▶ **GOAL OF THE EXERCISE**: The reply should be an exact repeat of the listing, with no pictures in it.

*** DATA FOR REVIEW ***

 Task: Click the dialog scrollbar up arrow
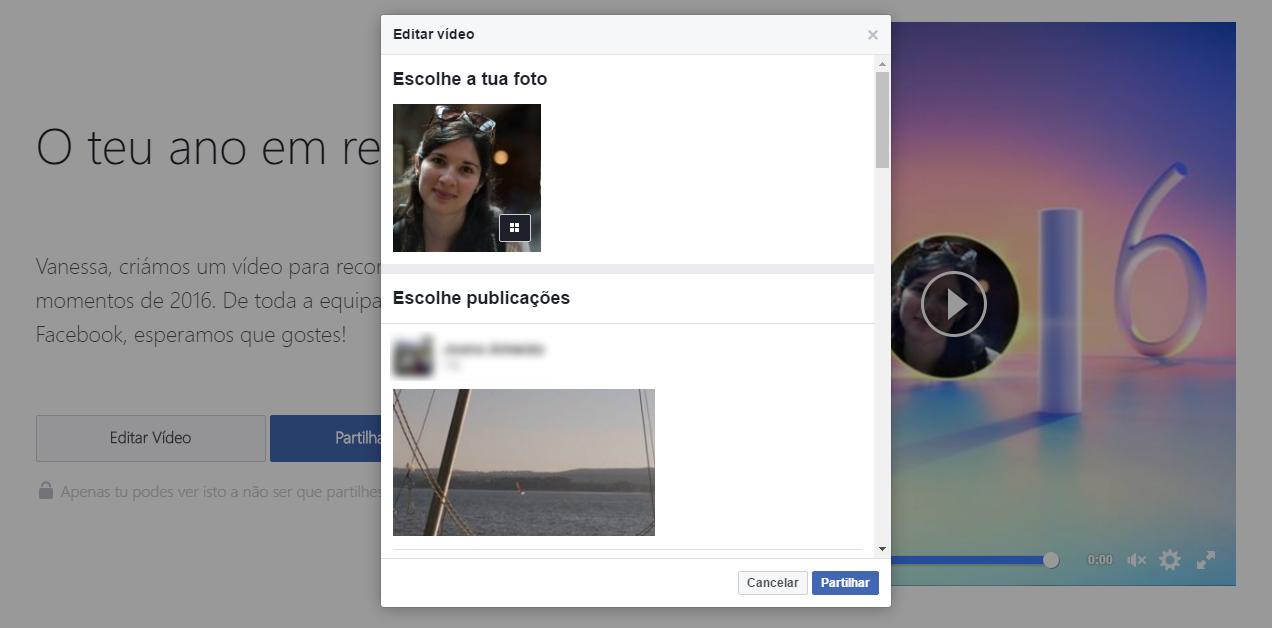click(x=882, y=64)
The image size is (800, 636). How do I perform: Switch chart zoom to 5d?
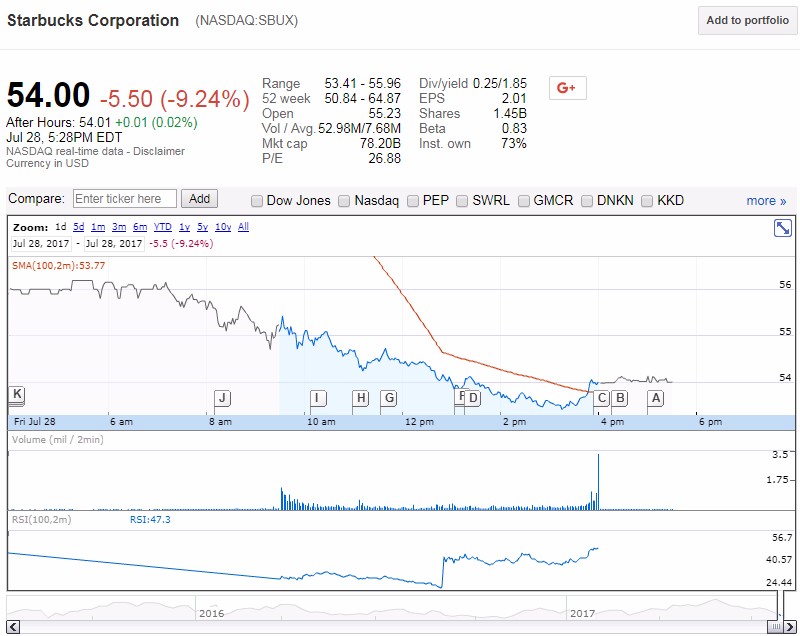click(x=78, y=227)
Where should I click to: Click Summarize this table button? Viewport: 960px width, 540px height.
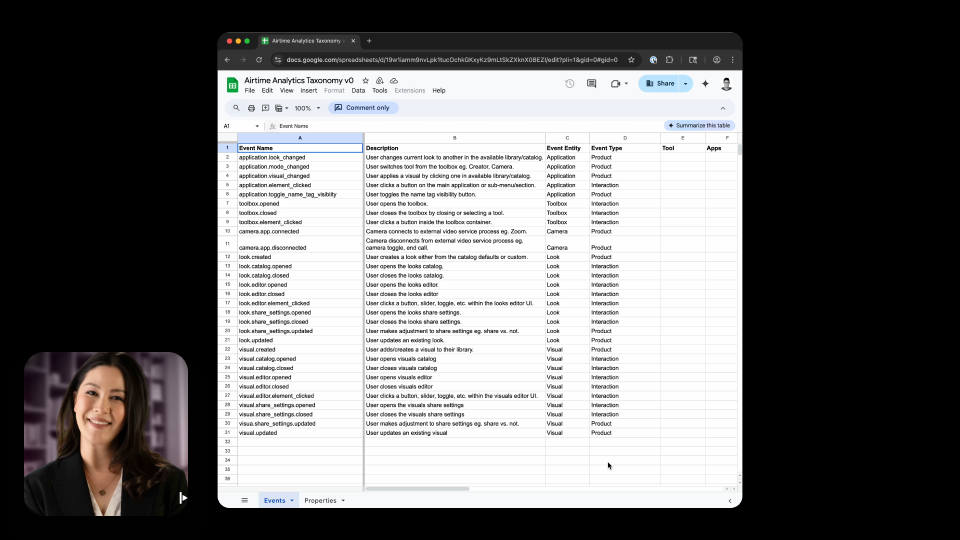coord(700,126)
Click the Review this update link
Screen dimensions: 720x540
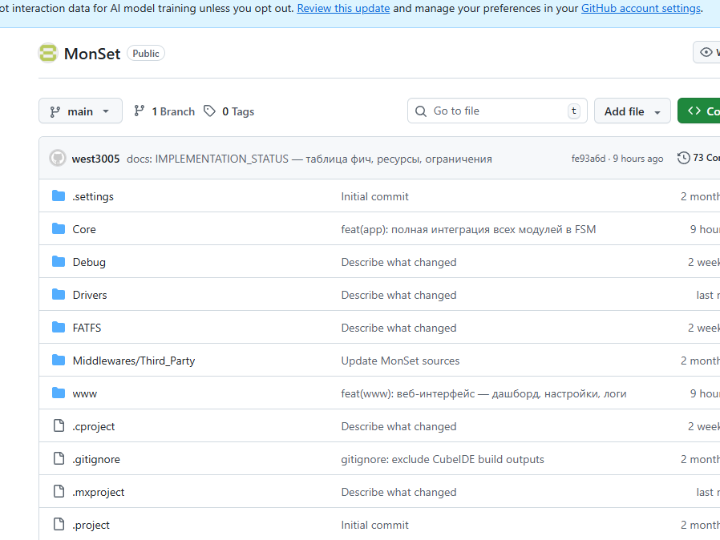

*** End of DATA FOR REVIEW ***

▶ **COMPLETED TASK**:
 Task: Click the dialog scrollbar up arrow
click(x=882, y=64)
The image size is (800, 636). How do I perform: Switch chart zoom to 5d?
click(x=78, y=227)
Where should I click to: Click Summarize this table button? Viewport: 960px width, 540px height.
coord(700,126)
Click the Review this update link
Screen dimensions: 720x540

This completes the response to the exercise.